The Contrail Parties obtained a portion of the funds necessary to fund the acquisitions of the airplanes and engines from Old National Bank (“ONB”). The financing documents executed on September 12, 2024 included: the Fifth Amendment to the Master Loan Agreement by and between CAS, CAL and ONB dated June 24, 2019 (the “Master Loan Agreement”); Supplement #11 to the Master Loan Agreement made and entered into by the Contrail Parties and ONB; and, Term Note J by the Contrail Parties to ONB. Term Note J is a term loan in the principal amount of $10,000,000. The loan bears a variable monthly interest rate at the 1-month SOFR Rate plus 3.8648% and requires equal monthly payments of principal and interest until the loan maturity date of September 12, 2028. The loan requires compliance with covenants that require minimum Tangible Net Worth of $15 million and a Quarterly Cash Flow Coverage of not less than 1.25 to 1.0. In order to induce ONB to enter into these agreements, CAS and OCAS, Inc. entered into a subordination agreement dated September 12, 2024 to address certain Loan matters and to establish the priority of repayment of CAS’ debt to ONB over the April 1, 2024 subordinate promissory note payable by CAS to OCAS, Inc. in the original principal amount of $4,570,000.
The foregoing summary of the above transactions does not purport to be complete.
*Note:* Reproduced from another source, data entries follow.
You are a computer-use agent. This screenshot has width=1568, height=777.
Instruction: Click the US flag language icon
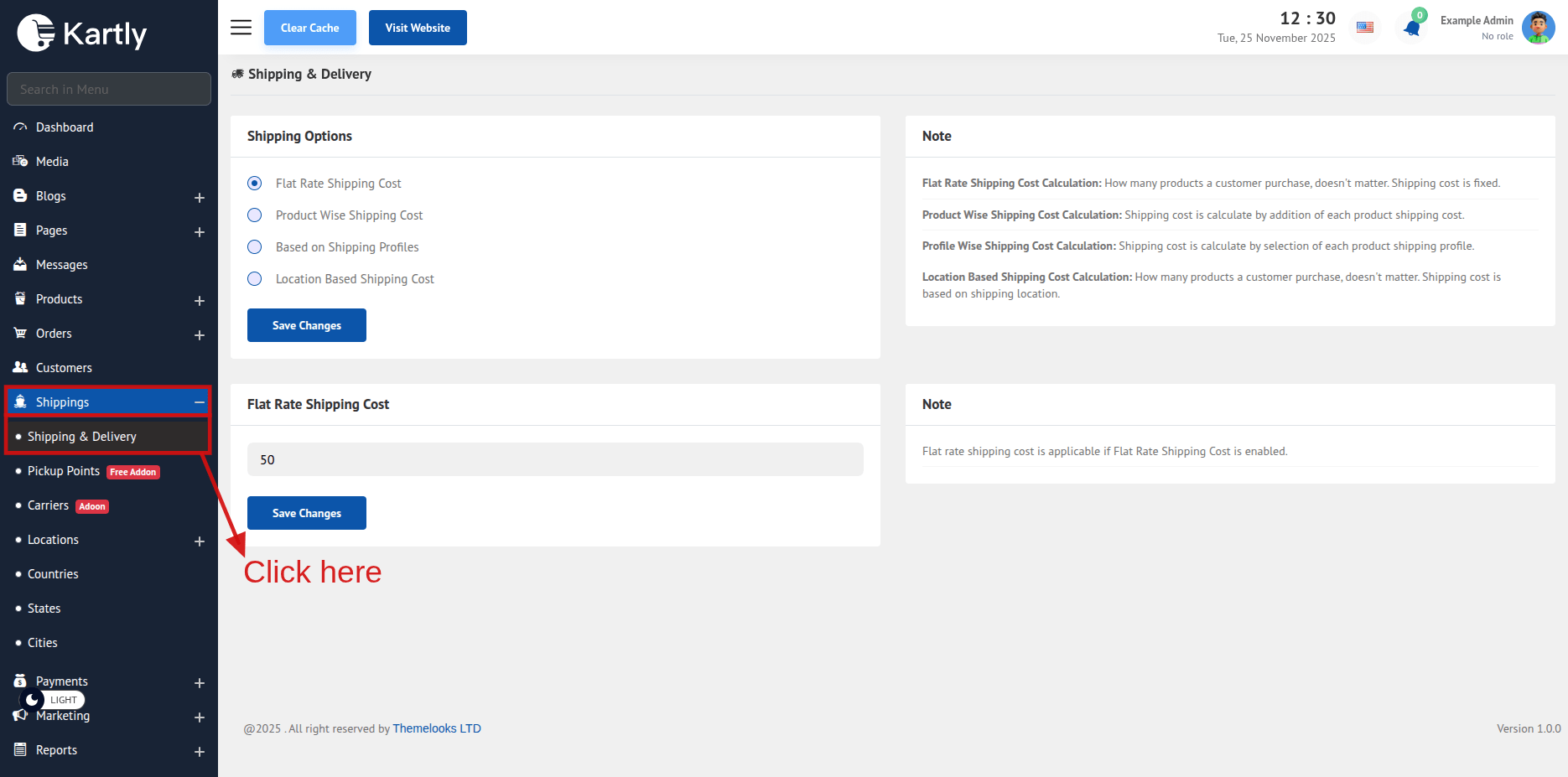click(x=1365, y=28)
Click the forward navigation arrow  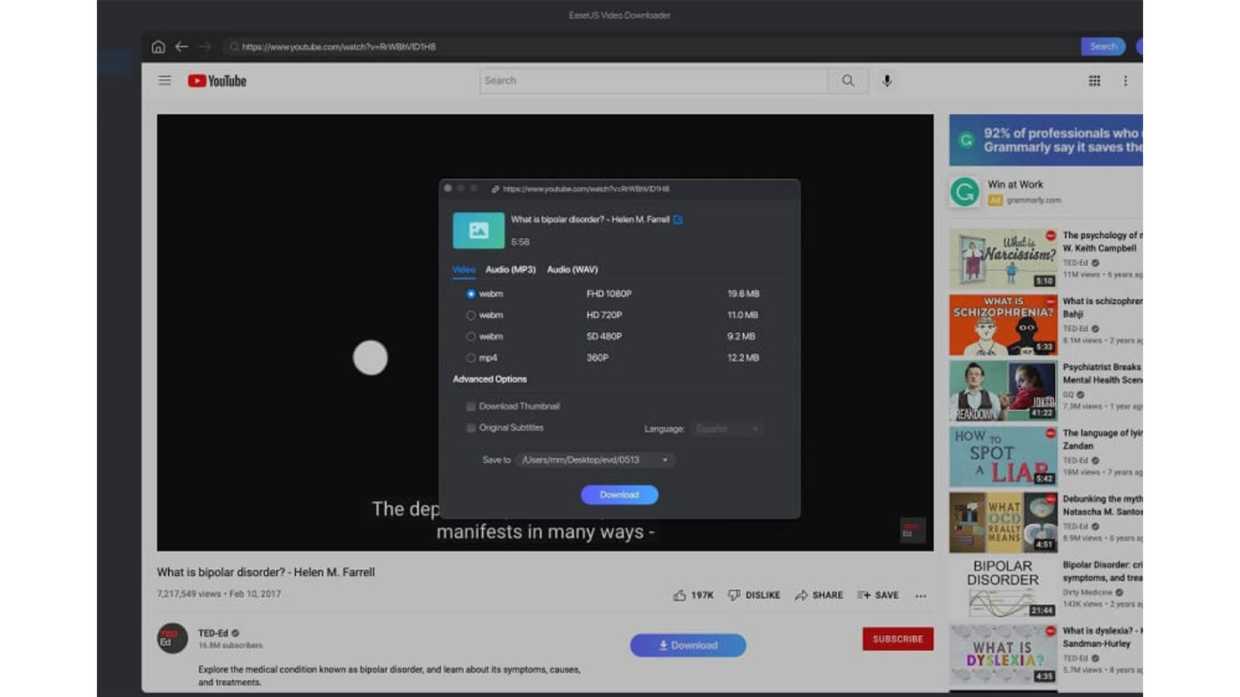pyautogui.click(x=206, y=46)
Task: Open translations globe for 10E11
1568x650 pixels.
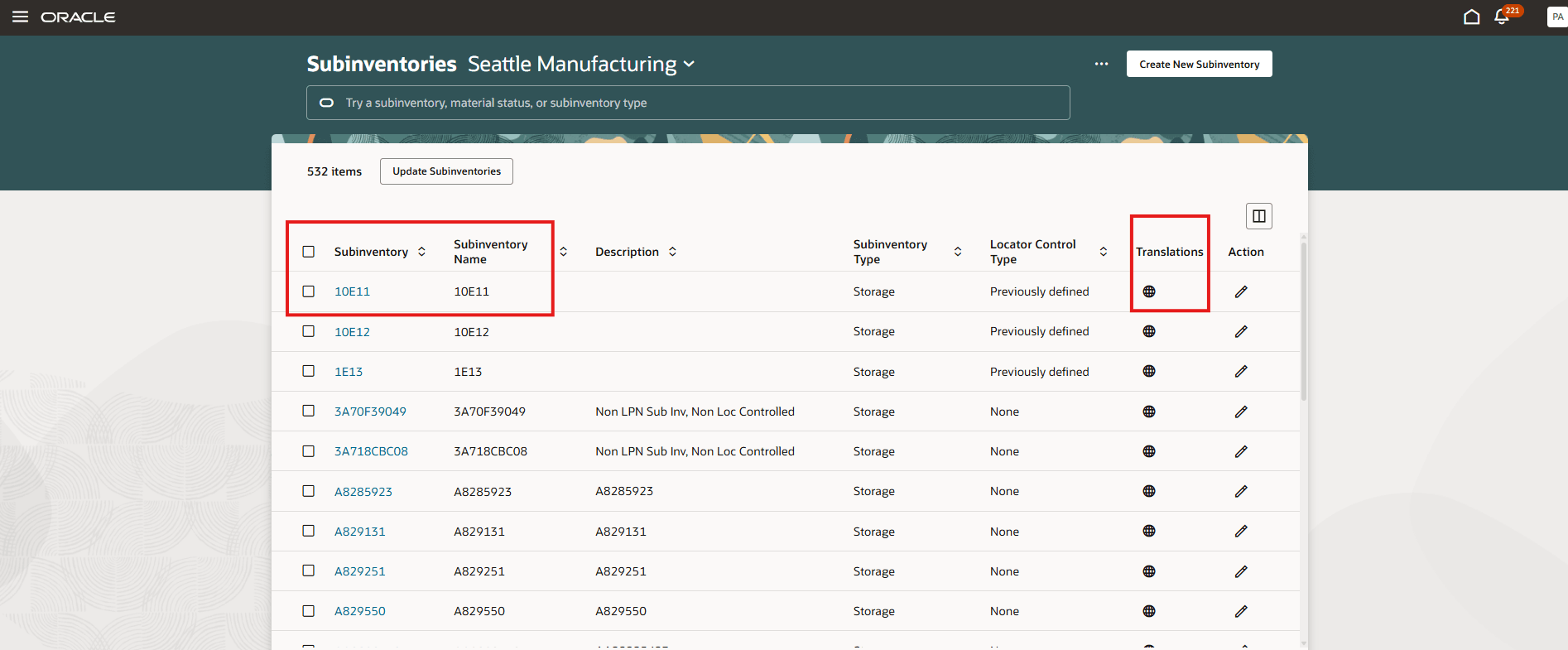Action: (1149, 291)
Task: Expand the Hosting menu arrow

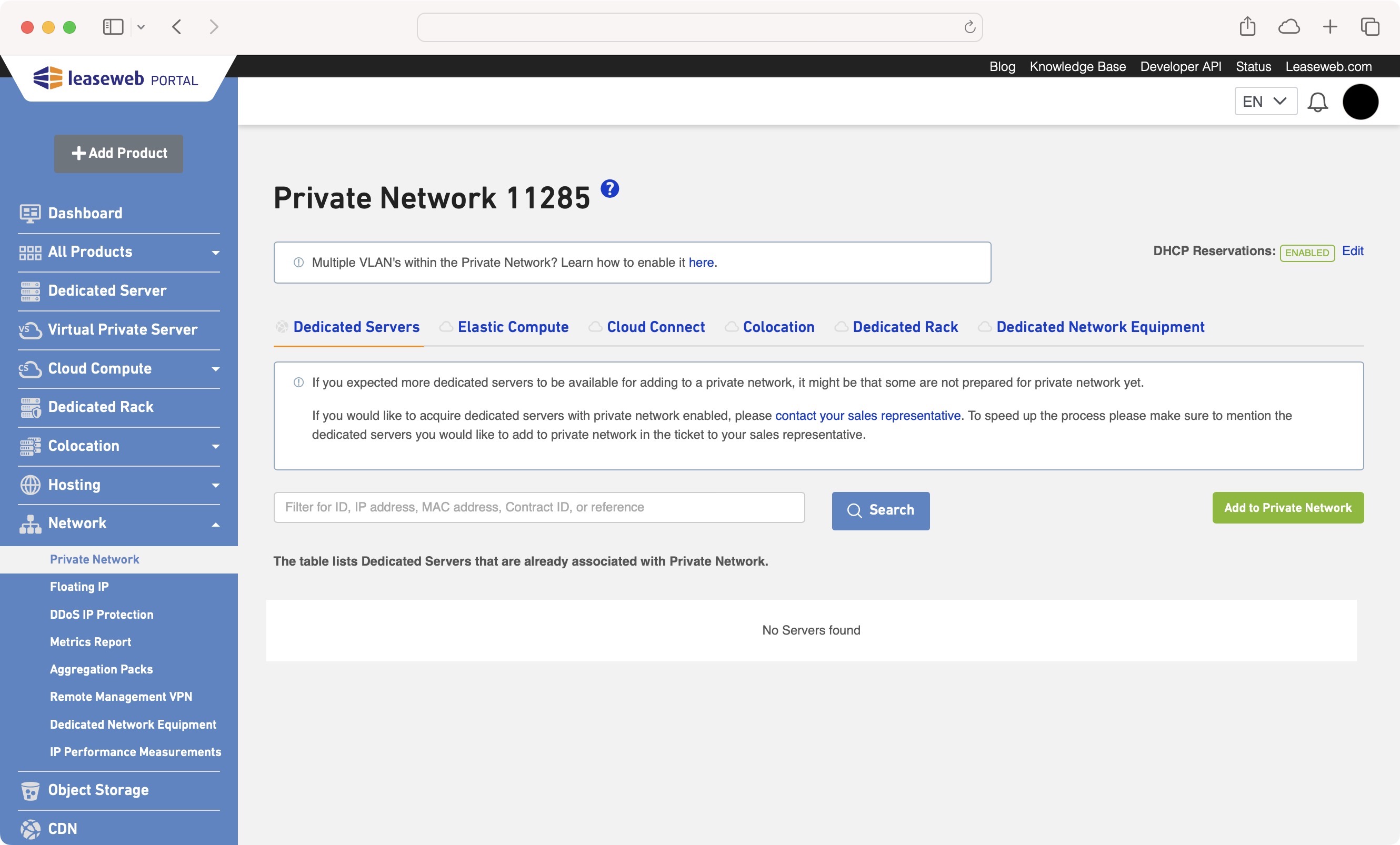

The terms of the purchase and acquisition transaction and documents are qualified in their entirety by reference to the documents which are filed to Air T, Inc’s Current Report on Form 8-K filed on September 5, 2024 which are incorporated by reference herein. The above discussion regarding the Old National Bank financing modifications is qualified in its entirety by reference to the Fifth Amendment and the Supplement #11 to Master Loan Agreement, Term Loan J and Subordination Agreement filed as Exhibits 10.1, 10.2, 10.3 and 10.4 filed herewith, which are incorporated herein by reference.
Item 2.01 Completion of Acquisition or Disposition of Assets
To the extent required by Item 2.01 of Form 8-K, the information contained in Item 1.01 of this Current Report on Form 8-K is incorporated by reference into this Item 2.01.
Item 2.03 Creation of a Direct Financial Obligation or an Obligation under an Off-Balance Sheet Arrangement of a Registrant.
To the extent required by Item 2.03 of Form 8-K, the information contained in Item 1.01 of this Current Report on Form 8-K is incorporated by reference into this Item 2.03.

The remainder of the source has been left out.